Fight climate extremists before they upend society, pleads McKitrick

Ross Mckitrick, the level-headed University of Guelph Professor of Economics who has been on the frontlines of the debate about climate change for two decades, is sounding the alarm for everyone in the “moderate middle.” 

He describes in this article published through Troy Media that in 2019 “the climate issue took a sharp turn towards extremism”.

The subhead states: Start learning the deep details of the science and economics instead of letting extremists dictate what you’re allowed to think or say

He concludes, “Climate and energy policy has fallen into the hands of a worldwide movement that openly declares its extremism. The would-be moderates on this issue have pretended for 20 years they could keep the status quo without having to fight for it. Those days are over.”

This chart summarizes how "B group", who have been going with the flow, have lost control to "C group" who are now upending society, without a firm grasp of the science or economics.

What is the likely "social cost of carbon"?

We now routinely see headlines that shout, if we do not halt the emission of carbon dioxide we are running out of time to prevent a climate catastrophe. Leaving aside the scientific details of exactly how much of an effect that carbon dioxide has on global temperatures the question needs to be answered, “If the more pessimistic forecasts are true, what will it cost society?”  In a recent paper Ross McKitrick weighs the effects using “integrated assessment models” (IAMs). Assessments that have been customary leave out the effects that carbon dioxide has that are positive, primarily on crop productivity. When these are included the “costs” of carbon turn positive into a net benefit

Mckitrick makes it clear that it is impossible to be certain about any forecasts. In every case the calculations require logic along the lines of, “if this happens, then the outcome will be…” 

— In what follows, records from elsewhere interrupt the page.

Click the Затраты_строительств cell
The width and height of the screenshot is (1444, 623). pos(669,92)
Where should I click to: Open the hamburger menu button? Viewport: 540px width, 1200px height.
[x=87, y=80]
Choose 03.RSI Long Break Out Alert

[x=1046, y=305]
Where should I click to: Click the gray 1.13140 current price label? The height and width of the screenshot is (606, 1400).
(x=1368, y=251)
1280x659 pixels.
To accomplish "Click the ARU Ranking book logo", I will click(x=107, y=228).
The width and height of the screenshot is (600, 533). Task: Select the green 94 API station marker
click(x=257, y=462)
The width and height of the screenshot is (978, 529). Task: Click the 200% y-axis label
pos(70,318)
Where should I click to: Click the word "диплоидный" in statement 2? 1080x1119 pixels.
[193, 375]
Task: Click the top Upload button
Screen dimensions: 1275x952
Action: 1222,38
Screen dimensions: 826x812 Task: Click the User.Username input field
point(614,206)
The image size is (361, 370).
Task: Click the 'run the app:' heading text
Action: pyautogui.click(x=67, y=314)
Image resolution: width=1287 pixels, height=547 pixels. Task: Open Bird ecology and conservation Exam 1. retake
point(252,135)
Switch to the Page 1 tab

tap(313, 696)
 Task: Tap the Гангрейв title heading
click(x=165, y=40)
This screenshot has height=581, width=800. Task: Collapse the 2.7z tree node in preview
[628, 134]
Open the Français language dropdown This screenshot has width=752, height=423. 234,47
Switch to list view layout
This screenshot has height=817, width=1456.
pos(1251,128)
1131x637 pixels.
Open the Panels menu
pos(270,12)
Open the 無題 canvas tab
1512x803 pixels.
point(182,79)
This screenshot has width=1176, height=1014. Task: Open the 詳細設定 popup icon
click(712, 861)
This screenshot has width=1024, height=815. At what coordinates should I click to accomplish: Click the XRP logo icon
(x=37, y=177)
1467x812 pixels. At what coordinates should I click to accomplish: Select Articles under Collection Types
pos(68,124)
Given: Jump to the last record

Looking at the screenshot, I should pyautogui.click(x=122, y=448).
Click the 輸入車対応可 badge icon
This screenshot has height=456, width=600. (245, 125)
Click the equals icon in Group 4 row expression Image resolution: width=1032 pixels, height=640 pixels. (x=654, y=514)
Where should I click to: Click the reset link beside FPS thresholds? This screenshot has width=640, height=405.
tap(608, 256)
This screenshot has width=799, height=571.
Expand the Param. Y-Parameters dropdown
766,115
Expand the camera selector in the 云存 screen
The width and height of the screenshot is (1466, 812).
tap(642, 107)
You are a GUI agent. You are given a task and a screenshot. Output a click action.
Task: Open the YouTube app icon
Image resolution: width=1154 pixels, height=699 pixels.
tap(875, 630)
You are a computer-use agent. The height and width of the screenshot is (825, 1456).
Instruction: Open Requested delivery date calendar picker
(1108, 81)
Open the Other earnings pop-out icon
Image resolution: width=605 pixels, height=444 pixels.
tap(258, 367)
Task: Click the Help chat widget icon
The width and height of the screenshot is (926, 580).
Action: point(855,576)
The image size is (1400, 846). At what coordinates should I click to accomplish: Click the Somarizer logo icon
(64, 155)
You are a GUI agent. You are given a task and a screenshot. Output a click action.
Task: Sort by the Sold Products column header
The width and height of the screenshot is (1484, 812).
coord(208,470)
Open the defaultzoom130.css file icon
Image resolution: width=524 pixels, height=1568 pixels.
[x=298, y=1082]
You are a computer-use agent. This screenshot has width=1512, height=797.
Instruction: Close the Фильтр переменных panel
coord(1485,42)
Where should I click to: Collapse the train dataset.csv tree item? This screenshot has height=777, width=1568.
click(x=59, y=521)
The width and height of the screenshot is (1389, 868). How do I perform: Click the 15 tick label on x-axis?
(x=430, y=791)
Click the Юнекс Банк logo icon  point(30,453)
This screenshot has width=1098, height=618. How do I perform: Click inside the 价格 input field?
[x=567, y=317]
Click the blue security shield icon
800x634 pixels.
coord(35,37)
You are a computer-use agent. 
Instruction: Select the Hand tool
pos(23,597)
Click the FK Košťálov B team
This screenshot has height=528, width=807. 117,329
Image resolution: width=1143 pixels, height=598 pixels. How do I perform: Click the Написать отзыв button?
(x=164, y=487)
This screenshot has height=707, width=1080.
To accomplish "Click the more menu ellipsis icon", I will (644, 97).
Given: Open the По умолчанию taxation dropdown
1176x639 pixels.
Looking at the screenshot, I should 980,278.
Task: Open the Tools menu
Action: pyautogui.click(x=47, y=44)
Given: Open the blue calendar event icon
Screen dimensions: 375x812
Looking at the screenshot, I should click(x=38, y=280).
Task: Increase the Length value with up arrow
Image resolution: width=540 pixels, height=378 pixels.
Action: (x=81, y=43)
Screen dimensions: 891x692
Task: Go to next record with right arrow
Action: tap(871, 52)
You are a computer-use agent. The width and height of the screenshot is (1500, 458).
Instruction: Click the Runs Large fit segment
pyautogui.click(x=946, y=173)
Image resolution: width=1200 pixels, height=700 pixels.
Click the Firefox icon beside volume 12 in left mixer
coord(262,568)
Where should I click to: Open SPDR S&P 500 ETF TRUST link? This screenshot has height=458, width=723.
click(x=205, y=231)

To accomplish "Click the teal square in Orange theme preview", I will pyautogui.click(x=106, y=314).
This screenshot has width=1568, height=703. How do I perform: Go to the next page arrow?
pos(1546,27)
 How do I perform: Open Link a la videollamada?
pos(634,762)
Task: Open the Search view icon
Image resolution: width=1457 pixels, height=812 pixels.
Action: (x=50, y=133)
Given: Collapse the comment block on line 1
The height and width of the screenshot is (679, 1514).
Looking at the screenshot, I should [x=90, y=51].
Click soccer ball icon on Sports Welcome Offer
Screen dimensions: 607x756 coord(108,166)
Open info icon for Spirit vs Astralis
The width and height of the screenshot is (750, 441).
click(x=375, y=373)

The paper is technical and unlikely to be read by anyone other than economists: Climate sensitivity, agricultural productivity and the social cost of carbon in FUND (Framework for Uncertainty, Negotiation, and Distribution) Kevin D. Dayaratna, Ross McKitrick & Patrick J. Michaels. Published 18 January 2020


The scientific community is becoming alarmed

Media headlines are not covering the voices of scientists. Instead we hear from climate extremists who threaten climate deadlines. But there is no reasonable justification for this. For example, a close reading of the IPCC Special Report on global warming does not foretell a climate deadline. Another example was reported in the respected journal Nature July 2019 under the title, “Why setting a climate deadline is dangerous.” The alarm comes, it states, from “the rise of the political rhetoric of setting a fixed deadline for decisive actions on climate change.” They suggest that the IPCC “take responsibility for its report and openly challenge the credibility of such a deadline.”

Further discussion can be found in a thoughtful editorial by Mike Hulme in WIREs Climate Change, a cross-disciplinary online journal published in association with the Royal Meteorological Society and the Royal Geographical Society, Is it too late (to stop dangerous climate change)?

"Net zero" deadlines are unrealistic

There is no credible scientific data that indicates we are closing in on a “climate deadline.” And yet policymakers and corporate chiefs are being scared by climate alarmist activism into setting deadlines that are unrealistic. 

For instance BP’s chief executive, Bernard Looney, as reported in the Guardianhas set an ambitious target to shrink the oil firm’s carbon footprint to net zero by 2050 by cutting more greenhouse gas emissions every year than produced by the whole of the UK. There is no accounting for how this might be possible. It could be achieved only if there is an unexpected leap forward in technology or say, the rapid adoption of nuclear energy, which, at the moment are not being discussed.